In an Order dated 28th November 2017 in United States v Coinbase Inc (Case number 17-cv-01431-JSC in the US District Court for the Northern District of California), United States Magistrate Judge Jacqueline Scott Corley ordered Coinbase to produce specified documents for accounts with at least US$20,000 in any one transaction in any one year during the 2013 to 2015 period. The documents were to contain the taxpayer ID number; name; birth date; address; records of account activity including transaction logs or other records identifying the date, amount, and type of transaction (purchase/sale/exchange), the post transaction balance, and the names of counterparties to the transaction; and all periodic statements of account or invoices (or the equivalent). A report of the judgment can be found here.
This was a partial success for the IRS. By a summons, it was seeking records regarding nearly all of Coinbase’s customers for a several year period but, after the Court had heard argument on motions against the summons, the IRS narrowed the scope of the summons so that it applied to far fewer, but still more than 10,000 customers. The narrowed summons served “the IRS’s legitimate purpose of investigating Coinbase account holders who may not have paid federal taxes on their virtual currency profits”. The Magistrate Judge said (on page 6):
“Coinbase is the largest U.S. exchange of bitcoin into dollars with at least 5.9 [million] customers served and 6 billion in transactions while only 800 to 900 taxpayers a year have electronically filed returns with a property description related to bitcoin from 2013 through 2015. This discrepancy creates an inference that more Coinbase users are trading bitcoin than reporting gains on their tax returns.”
As well as the information ordered, the IRS sought further information, including “account opening records, copies of passports or driver’s licenses, all wallet addresses, all public keys for all accounts/wallets/vaults, records of Know-Your-Customer diligence, agreements or instructions granting a third-party access, control, or transaction approval authority, and correspondence between Coinbase and the account holder”. To the court, this was broader than necessary:
‘The first question for the IRS is whether an account holder had a taxable gain.
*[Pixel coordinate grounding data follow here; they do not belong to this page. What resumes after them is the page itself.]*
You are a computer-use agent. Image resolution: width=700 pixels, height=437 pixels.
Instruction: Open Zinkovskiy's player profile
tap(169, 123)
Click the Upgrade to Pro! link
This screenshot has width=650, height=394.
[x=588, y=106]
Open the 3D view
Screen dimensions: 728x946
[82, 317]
If the account holder did not, then correspondence between Coinbase and a user is not even potentially relevant. Similarly, while the Government needs an account holder’s name, date of birth, taxpayer identification and address to determine if a taxable gain was reported, it only needs additional identity information such as copies of passports and driver’ licenses or “Know Your Customer” due diligence if there is potentially a taxable gain and if there is some doubt as to the taxpayer’s identity. If there is not, these additional records will not shed any light on a legitimate investigation.’ (page 10)
On 23rd February 2018, Coinbase announced that it had notified around 13,000 customer regarding the IRS summons.